What to work on:
Determine how many lines in the records contain the word "perform". Reply with the number alone.

[Records for locating text and elements]
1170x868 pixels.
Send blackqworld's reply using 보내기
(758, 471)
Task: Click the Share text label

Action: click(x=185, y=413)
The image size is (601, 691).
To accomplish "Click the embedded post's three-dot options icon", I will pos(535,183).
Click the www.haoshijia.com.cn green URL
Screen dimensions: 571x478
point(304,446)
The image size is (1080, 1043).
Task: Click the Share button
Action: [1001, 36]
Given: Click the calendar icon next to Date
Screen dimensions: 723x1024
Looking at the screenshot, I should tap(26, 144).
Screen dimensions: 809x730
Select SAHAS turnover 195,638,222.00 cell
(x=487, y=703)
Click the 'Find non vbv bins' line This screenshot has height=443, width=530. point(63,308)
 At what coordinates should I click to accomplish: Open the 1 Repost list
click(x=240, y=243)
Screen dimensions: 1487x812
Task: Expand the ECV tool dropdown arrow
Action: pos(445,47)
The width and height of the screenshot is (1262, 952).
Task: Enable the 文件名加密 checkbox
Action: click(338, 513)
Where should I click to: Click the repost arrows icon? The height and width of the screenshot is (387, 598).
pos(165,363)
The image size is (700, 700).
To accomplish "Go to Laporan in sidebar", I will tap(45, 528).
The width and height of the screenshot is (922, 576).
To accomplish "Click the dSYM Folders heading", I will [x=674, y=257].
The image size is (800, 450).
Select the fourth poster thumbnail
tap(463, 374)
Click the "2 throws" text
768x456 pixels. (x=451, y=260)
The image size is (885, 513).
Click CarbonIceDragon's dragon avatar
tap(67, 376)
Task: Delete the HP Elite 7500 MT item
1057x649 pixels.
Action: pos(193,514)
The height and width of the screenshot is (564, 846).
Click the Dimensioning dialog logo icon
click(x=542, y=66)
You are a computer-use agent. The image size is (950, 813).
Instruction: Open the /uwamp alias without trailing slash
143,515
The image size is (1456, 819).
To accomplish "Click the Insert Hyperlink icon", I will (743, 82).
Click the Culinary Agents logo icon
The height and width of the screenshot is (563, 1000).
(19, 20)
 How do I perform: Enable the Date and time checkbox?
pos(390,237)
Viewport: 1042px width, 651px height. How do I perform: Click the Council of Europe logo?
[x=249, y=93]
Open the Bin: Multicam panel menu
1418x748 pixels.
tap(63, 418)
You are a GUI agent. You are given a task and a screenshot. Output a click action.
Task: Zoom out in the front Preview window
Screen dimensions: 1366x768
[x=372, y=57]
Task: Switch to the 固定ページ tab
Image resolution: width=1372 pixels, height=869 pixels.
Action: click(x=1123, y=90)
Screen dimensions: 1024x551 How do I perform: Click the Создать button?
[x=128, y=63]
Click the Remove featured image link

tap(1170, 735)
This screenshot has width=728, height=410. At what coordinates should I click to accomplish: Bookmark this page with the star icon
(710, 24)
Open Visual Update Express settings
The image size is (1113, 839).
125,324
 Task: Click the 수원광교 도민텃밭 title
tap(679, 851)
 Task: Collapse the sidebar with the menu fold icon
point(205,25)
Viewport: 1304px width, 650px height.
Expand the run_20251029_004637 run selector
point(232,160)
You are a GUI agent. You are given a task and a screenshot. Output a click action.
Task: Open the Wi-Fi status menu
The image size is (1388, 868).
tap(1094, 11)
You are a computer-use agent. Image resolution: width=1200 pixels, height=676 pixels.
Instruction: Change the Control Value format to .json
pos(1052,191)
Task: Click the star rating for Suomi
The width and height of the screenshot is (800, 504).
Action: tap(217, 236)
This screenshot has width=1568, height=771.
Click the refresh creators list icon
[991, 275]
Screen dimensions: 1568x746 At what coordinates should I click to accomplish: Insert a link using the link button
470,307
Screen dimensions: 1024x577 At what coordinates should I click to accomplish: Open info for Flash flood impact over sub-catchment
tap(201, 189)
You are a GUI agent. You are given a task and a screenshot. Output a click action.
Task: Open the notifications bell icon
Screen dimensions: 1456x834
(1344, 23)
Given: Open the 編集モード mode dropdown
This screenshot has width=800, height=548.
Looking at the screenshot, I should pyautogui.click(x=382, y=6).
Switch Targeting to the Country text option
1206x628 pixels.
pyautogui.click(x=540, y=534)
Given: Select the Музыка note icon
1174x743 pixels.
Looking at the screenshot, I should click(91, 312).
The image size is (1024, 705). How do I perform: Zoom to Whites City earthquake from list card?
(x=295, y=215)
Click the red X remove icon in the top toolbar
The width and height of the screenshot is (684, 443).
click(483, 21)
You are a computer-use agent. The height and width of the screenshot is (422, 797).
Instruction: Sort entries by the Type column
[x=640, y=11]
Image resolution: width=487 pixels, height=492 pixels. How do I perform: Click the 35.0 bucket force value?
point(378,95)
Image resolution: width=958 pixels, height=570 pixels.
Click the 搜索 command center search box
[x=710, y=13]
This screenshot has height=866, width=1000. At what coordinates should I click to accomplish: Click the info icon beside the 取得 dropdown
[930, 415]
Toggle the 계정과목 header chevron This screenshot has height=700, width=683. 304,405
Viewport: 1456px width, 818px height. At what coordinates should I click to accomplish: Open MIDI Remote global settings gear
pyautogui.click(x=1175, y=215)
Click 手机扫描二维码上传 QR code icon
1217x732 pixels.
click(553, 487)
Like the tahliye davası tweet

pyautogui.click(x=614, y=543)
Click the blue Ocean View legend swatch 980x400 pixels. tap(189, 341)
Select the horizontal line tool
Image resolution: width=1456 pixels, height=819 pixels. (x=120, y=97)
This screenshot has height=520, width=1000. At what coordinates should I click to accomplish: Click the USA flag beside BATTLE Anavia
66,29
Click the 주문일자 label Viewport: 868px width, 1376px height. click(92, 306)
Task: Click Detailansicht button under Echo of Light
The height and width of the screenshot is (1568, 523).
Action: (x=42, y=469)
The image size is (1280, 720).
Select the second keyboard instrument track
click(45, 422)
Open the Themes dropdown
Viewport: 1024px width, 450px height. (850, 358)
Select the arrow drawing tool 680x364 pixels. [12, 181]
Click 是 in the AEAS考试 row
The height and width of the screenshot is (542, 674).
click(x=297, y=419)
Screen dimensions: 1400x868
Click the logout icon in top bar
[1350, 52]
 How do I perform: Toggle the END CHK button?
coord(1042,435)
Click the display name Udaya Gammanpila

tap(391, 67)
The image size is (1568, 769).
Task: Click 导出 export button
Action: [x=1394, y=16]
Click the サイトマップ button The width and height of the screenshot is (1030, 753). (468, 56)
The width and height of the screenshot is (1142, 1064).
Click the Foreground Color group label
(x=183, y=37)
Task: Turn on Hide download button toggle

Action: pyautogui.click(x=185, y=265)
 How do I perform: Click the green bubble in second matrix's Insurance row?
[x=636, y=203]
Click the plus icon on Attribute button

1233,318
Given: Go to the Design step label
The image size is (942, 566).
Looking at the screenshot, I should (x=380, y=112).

The reply:
7